A patient's first positive CMV hybrid capture result, independent of the CMV DNA concentration, was considered an event for the purpose of this analysis⁴⁰ ; indeterminate tests results were considered negative. Time to first positive CMV test result was calculated from the date of transplantation until the date of the first positive test. Those with persistently negative or indeterminate CMV assays were censored at day +100 if they were still alive on that day; patients who died within 100 days after HSCT were censored on the day of death if CMV reactivation had not occurred. A censoring variable for CMV positivity was created to this effect. Given the possibility of false-positive CMV hybrid capture results,^40,42  a sensitivity analysis defining persistent CMV viremia as 2 consecutive positive CMV hybrid capture assays was performed. Similarly, time to persistent CMV viremia was calculated from the date of transplantation until the date of the second positive CMV test and its corresponding censoring variable was created; patients with single or nonconsecutive positive or negative test results were censored at day +100 if they were still alive on that day, independent of whether they received specific CMV treatment.

CMV pneumonia was diagnosed on the basis of positive CMV immunohistochemistry of a lung biopsy specimen or by positive CMV detection in culture of bronchoalveolar lavage specimens in patients with compatible clinical and radiographic findings. Gastrointestinal CMV infection was diagnosed by positive biopsy CMV immunohistochemistry.

Initial univariate exploration of the baseline covariates was performed using 2-sided Fisher exact test or Wilcoxon tests. We generated univariate Kaplan-Meier survival curves of time to CMV reactivation for all baseline covariates; log-rank was used to test for equality over strata. In addition, CMV reactivation cumulative probability plots were generated for covariates of particular interest. Incidence rates, incidence rate ratios, and their 95% confidence intervals were calculated with the methods of Rothman and Greenland⁴³  and Fisher, respectively, using OpenEpi version 1.1 (http://www.openepi.com; Atlanta, GA). Possible predictors of CMV reactivation were evaluated in univariate Cox proportional hazard models. The hazard ratio and 95% confidence intervals were determined for all candidate covariates. GVHD was modeled as a time-varying covariate. Candidate covariates were included in the multivariate Cox regression model if they were associated with CMV reactivation in the univariate analysis (P < .20), or had been previously identified in the literature as significant risk factors. Final models were created including possible variations of a covariate with inclusion of dummy variables if any particular level of the covariate was associated with CMV reactivation. Using the multivariate model, we calculated the adjusted hazards ratios for CMV reactivation. The proportional hazards assumption was tested by including time*covariate products for each covariate in individual multivariate regression models at a significance level of .05. Tied failure times were dealt with exact partial likelihood ratios. Statistical analysis was done with SAS version 9.1 (Cary, NC).

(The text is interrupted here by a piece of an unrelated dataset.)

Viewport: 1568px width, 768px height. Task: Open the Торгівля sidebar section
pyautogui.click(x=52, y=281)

A total of 5016 CMV DNA hybrid capture assays (CMV-HCAs) were performed during the first 100 days after HSCT in the cohort with a median of 8 assays per patient (interquartile range [IQR], 6-10; range, 1-21). An initial positive CMV-HCA was detected in 225 patients (37.1%) a median of 39 days after HSCT (IQR, 27-52; range, 2-100 days). These events occurred over 45 064 patient-days at-risk of CMV reactivation through day + 100, for an overall incidence rate of 0.50 cases/100 patient-days (95% CI, 0.44-0.57). The cumulative incidence and crude incidence rates of CMV reactivation during this period were similar among patients of different age, sex, underlying disease, and BMT disease risk group (Table 1). When stratified by the 4 possible categories of CMV donor/recipient serostatus pairs, there was a discrete and significant gradation in the incidence of CMV detection after HSCT. Patients who were CMV D−/R+ had the highest cumulative incidence of CMV-HCA positivity (65.9%), followed by CMV D+/R+ (50.0%), CMV D+/R− (31.3%) and CMV D−/R− (18.3%, P < .001).

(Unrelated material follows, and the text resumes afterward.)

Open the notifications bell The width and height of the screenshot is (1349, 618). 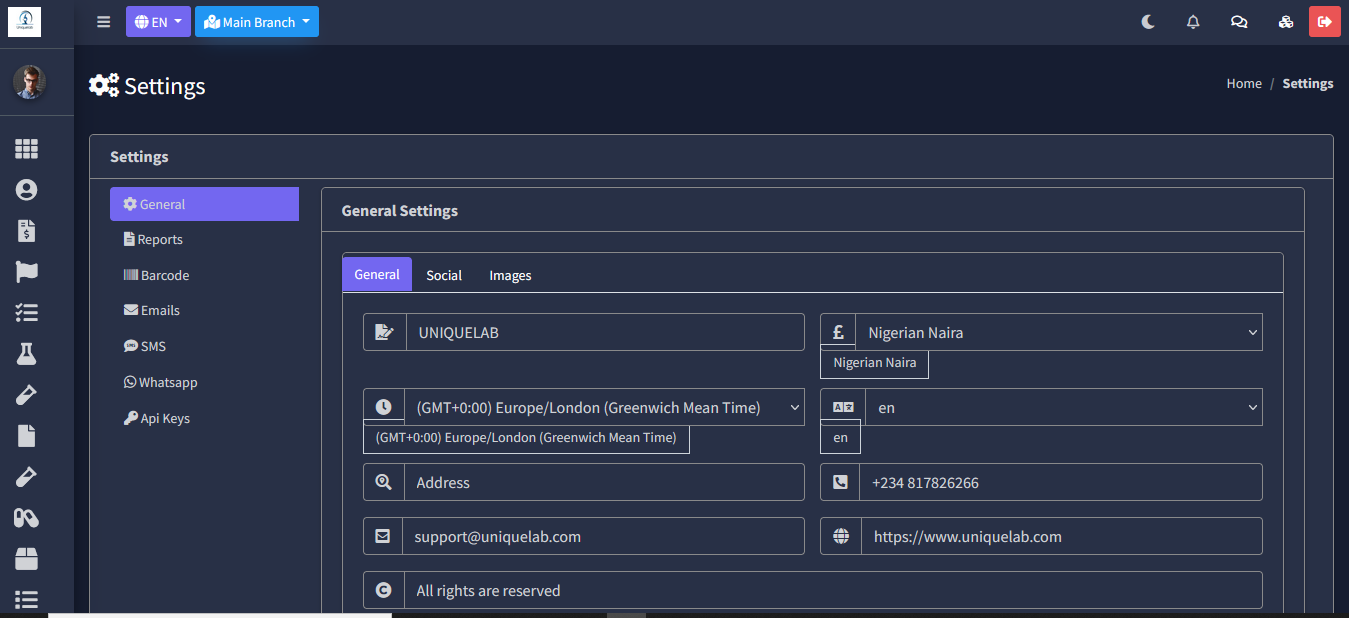(x=1193, y=22)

Other covariates associated with an increased incidence of CMV-HCA positivity after HSCT were recipients with race other than white (incidence rate ratio [IRR], 2.75; 95% CI, 1.85-4.00), those who received HSC transplant from an unrelated (IRR, 1.41; 95%, CI 1.07-1.86) or mismatched (IRR, 1.60; 95% CI, 1.06-2.34) donor, and those who experienced grades II-IV acute GVHD (IRR, 1.55; 95% CI, 1.17-2.04).

Patients who received PBSCs (IRR, 0.64; 95% CI, 0.49-0.84) and those who received sirolimus-tacrolimus prophylaxis for GVHD (IRR, 0.68; 95% CI, 0.51-0.90) had lower incidence rates of CMV-HCA positivity. There was a trend toward a decreased CMV reactivation rate among patients who received reduced-intensity conditioning (IRR, 0.79; 95% CI, 0.60-1.03). Patients who underwent transplantation in the first period of the cohort (April 2000–June 2001) had a higher incidence of CMV reactivation when compared with subsequent periods (P = .03). Cumulative probability curves demonstrated a significantly lower probability of CMV reactivation among patients who received sirolimus-tacrolimus GVHD prophylaxis when compared with patients who received tacrolimus without sirolimus, and to those who received GVHD prophylaxis with other regimens (Figure 1; log-rank, P = .016).

The distribution of sirolimus-tacrolimus use for GVHD prophylaxis was explored in order to identify possible confounding among covariates that were associated with CMV reactivation (Table 2).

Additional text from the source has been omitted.